_Stated exercise a:_
Write out the article on Erdoğan and Turkey word for word, starting with "The fact that" and going on through "conquer their enemies.".

_Article:_
----------

Saturday 12/December/2020 - 03:47 PM
The Reference
طباعة
On Thursday, a few hours before the leaders of European Union member-states were to discuss the bloc’s relations with Turkey, Recep Tayyip Erdoğan attended a military parade in Baku, celebrating Azerbaijan’s triumph over Armenian forces (with Turkish assistance).
The European leaders may be divided over whether they should impose sanctions against Turkey for its belligerence against some of its members, but Erdoğan does not display similar sensitivities: In Thursday’s celebrations, he hailed the name of Enver Pasha, the Ottoman war minister who played a significant role in the Armenian genocide, as well as his brother, who commanded the Islamic Army of the Caucasus, which occupied Baku in 1918.
The fact that Thursday was the United Nations International Human Rights Day would not have seemed ironic to Erdoğan – he usually presents aggression as defense of the rights of Turks, Azeris, or whichever other nation he seeks to present as the victim of aggression and needing his protection.
For the Greeks, the tolerance for Turkey shown by other countries - notably Germany - is inconceivable. The same probably applies to other nations that carry the scars of Turkish invasions and occupation in their collective memory, from Ottoman or more recent times. Memories and pain are the context for every threat and provocation that we see. Erdoğan, meanwhile, combines aggression and complaint to make his followers believe both that they are threatened and that they have the power to conquer their enemies.
While other countries seek to put the past behind them, Erdoğan seems to see the way forward through reviving the turmoil and pain of the past. He distorts history to cultivate the fantasies that serve him. We Greeks see this. That is why we cannot understand why others do not share our belief that limits should be placed on Turkey’s behavior.

----------

_Material provided:_
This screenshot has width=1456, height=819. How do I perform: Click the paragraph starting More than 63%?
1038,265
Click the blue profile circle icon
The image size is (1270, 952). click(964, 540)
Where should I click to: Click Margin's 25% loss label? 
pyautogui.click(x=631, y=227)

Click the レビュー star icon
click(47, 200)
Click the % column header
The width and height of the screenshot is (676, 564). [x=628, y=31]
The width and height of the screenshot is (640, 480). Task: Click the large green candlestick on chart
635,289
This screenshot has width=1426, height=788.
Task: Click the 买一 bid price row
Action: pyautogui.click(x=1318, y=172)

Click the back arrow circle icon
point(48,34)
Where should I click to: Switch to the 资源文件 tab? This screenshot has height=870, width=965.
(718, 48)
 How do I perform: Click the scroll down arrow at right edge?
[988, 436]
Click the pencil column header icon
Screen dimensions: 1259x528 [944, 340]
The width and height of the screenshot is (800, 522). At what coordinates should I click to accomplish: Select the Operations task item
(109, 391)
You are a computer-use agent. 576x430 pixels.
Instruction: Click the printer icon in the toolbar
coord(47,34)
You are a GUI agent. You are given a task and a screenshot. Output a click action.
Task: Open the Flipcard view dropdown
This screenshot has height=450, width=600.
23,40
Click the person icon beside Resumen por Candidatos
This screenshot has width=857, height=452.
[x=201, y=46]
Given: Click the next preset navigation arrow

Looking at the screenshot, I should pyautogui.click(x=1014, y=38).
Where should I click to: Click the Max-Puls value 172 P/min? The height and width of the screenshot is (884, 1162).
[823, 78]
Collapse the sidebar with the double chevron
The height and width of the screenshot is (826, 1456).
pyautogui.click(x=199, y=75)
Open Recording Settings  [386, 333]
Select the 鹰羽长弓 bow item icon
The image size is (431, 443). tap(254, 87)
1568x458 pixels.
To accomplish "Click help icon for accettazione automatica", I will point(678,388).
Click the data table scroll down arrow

----------

_Stated exercise b:_
Lay out the lines of the records as a JSON list of strings, one string per line and with blank lines left out, starting with the line with "Where should I click to: Click Margin's" and going on through the line with "The width and height of the screenshot is (676, 564).".

_Response a:_
The fact that Thursday was the United Nations International Human Rights Day would not have seemed ironic to Erdoğan – he usually presents aggression as defense of the rights of Turks, Azeris, or whichever other nation he seeks to present as the victim of aggression and needing his protection.
For the Greeks, the tolerance for Turkey shown by other countries - notably Germany - is inconceivable. The same probably applies to other nations that carry the scars of Turkish invasions and occupation in their collective memory, from Ottoman or more recent times. Memories and pain are the context for every threat and provocation that we see. Erdoğan, meanwhile, combines aggression and complaint to make his followers believe both that they are threatened and that they have the power to conquer their enemies.

_Response b:_
[
  "Where should I click to: Click Margin's 25% loss label? ",
  "pyautogui.click(x=631, y=227)",
  "Click the レビュー star icon",
  "click(47, 200)",
  "Click the % column header",
  "The width and height of the screenshot is (676, 564). [x=628, y=31]"
]